Ghost in a Red Hat

—these cabbages under full sail, these ancient walls
smothered in ivy and wisteria with its purple froth:

in my middle age and sensible girth

I remember

starving.
I didn’t know why.

I practiced being a ghost.
I was a girl, I thought

this was how one became
a woman. I lived in a village
in Italy, it was picturesque, I was not

picturesque. That was the project:
I gnawed stale bread, roamed vineyards and olive groves,
drew portraits of artichoke plants under twisted trees,
recited Petrarch and grew

so thin I was a dazzling
knifeblade in my new white pants.

The old grandmother quietly cursed in a corner.
Her family ignored her.
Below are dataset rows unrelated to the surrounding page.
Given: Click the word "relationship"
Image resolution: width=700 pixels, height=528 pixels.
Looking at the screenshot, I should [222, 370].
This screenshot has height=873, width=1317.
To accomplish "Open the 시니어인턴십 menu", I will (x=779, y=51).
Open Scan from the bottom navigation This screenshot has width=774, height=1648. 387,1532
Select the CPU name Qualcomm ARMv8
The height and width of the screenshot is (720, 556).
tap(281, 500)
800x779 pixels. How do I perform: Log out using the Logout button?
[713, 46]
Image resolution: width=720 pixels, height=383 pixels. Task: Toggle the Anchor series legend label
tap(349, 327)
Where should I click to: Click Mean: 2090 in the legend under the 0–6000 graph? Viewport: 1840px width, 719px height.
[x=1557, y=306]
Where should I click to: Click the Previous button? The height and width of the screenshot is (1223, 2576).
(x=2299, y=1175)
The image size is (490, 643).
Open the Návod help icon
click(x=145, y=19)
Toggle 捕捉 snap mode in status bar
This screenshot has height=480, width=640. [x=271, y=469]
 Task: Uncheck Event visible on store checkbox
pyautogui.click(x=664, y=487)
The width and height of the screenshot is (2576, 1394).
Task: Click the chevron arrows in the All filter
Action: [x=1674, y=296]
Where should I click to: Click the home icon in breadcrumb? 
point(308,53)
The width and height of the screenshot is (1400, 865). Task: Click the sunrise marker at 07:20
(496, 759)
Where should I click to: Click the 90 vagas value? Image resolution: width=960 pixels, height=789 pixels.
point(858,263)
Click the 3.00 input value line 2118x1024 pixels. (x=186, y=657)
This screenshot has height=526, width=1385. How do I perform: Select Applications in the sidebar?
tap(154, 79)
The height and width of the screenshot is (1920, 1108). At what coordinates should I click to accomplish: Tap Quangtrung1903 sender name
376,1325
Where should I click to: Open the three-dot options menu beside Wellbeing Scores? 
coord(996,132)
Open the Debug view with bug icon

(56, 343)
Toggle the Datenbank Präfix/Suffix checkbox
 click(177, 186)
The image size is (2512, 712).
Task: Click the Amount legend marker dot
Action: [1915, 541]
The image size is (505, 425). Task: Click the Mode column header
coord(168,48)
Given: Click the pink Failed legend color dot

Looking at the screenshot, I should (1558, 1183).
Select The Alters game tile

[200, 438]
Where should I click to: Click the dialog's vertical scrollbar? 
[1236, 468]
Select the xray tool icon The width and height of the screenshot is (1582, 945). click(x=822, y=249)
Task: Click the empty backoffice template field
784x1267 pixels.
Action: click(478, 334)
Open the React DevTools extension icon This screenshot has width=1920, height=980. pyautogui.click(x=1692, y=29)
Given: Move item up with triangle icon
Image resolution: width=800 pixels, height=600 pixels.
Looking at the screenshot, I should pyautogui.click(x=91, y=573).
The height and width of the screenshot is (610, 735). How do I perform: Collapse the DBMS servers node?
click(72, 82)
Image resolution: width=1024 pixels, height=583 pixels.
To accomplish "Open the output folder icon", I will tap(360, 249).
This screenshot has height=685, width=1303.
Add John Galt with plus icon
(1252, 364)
They ignored me.
I recited more Petrarch and bought a broad-brimmed crimson straw hat.

What to do with this girl?

She learned to survive long spells of dryness.
She embraced strangers and they stayed strange.
She painted still lifes and they stayed still.
She dreamed she attended a soirée at a Soho loft
Where the main dish on a platter garnished with parsley
Was a woman’s naked torso, roasted, belly down, crisply hot.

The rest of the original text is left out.